All Products
Search
Document Center

Realtime Compute for Apache Flink:Configure resources for a deployment

Last Updated:Apr 08, 2024

You can configure resources and modify the resource configuration for a deployment before you start the deployment or after you publish a draft. This topic describes how to configure resources and modify the resource configuration of a deployment in basic or expert mode.

Limits

Only SQL deployments can be configured in expert mode.

Precautions

After you configure resources for a deployment, you must restart the deployment to make the configuration take effect.

Procedure

  1. Go to the page on which you can configure resources for a deployment.

    1. Log on to the Realtime Compute for Apache Flink console.

    2. Find the workspace that you want to manage and click Console in the Actions column.

    3. On the Deployments page, click the name of the desired deployment.

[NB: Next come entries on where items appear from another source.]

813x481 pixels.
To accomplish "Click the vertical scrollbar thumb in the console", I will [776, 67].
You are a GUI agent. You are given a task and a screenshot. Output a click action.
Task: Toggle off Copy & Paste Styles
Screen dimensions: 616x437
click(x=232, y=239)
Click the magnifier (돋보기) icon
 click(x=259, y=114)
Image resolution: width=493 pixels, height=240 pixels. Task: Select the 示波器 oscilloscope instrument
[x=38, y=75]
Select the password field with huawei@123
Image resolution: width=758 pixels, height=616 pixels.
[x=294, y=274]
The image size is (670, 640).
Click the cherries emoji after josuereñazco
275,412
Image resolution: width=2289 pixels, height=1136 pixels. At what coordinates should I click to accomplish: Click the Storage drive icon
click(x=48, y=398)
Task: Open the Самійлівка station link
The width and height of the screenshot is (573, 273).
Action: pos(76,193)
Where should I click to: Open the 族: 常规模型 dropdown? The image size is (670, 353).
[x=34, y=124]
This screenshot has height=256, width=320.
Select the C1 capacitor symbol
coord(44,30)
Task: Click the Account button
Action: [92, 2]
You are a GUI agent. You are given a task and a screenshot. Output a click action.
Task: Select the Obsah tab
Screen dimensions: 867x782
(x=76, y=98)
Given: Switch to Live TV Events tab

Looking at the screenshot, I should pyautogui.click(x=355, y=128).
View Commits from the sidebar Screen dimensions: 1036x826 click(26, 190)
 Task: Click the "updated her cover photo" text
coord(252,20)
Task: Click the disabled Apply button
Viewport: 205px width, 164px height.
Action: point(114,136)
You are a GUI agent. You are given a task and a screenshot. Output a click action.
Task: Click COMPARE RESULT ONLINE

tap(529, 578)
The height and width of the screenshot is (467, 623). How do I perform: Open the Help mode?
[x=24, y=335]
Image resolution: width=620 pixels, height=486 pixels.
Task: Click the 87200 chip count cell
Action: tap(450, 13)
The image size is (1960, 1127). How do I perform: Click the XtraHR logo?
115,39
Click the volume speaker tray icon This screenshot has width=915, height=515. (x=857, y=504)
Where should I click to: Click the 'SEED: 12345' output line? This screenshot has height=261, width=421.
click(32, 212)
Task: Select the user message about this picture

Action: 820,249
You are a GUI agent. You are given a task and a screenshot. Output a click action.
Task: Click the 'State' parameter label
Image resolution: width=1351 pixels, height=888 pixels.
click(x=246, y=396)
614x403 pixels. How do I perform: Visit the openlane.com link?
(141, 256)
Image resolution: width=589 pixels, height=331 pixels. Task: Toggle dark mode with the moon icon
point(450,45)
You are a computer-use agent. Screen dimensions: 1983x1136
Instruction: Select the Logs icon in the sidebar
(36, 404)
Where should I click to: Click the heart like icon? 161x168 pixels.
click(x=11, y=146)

    4. On the Configuration tab, click Edit in the upper-right corner of the Resources section.

  2. Modify resource parameters.

    For more information about TaskManagers, JobManagers, tasks, and slots, see Apache Flink Architecture.

    Basic mode (coarse-grained)

    The basic mode is a static resource allocation method. In this mode, you need to only specify the total amount of resources that are required to start each TaskManager. The resources include CPU cores and Java Virtual Machine (JVM) memory. The system evenly allocates the resources based on the number of slots of each TaskManager. The number of slots is specified by the flink conf taskmanager.numberOfTaskSlots parameter. For most simple deployments, the basic mode can meet your business requirements.

    Parameter

    Description

    Parallelism

    The global parallelism of the deployment.

    Job Manager CPU

    The best practices of Realtime Compute for Apache Flink show that the JobManager requires at least 0.25 CPU cores and 1 GiB of memory to ensure the stable operation of the deployment. We recommend that you configure 1 CPU core and 4 GiB of memory for the JobManager.

    Job Manager Memory

    Unit: GiB. Minimum value: 1 GiB.

    Task Manager CPU

    The best practices of Realtime Compute for Apache Flink show that a TaskManager requires at least 0.25 CPU cores and 1 GiB of memory to ensure the stable operation of the deployment. We recommend that you configure 1 CPU core and 4 GiB of memory for each TaskManager.

    Task Manager Memory

    Unit: GiB. Minimum value: 1 GiB.

    TaskManager Slots

    The number of slots for each TaskManager.

    The following formulas are used when you configure resources for a deployment:

    • Number of CUs to be configured for a deployment = MAX(Total number of CPU cores of the JobManager and TaskManagers, Total memory size of the JobManager and TaskManagers/4).

    • Number of IP addresses required for each deployment = Number of JobManagers + Actual number of TaskManagers. Only one JobManager exists in each deployment.

    • Actual number of TaskManagers = MAX(Total number of CPU cores/Default maximum number of CPU cores of each TaskManager, Total memory size/Default maximum memory size of each TaskManager).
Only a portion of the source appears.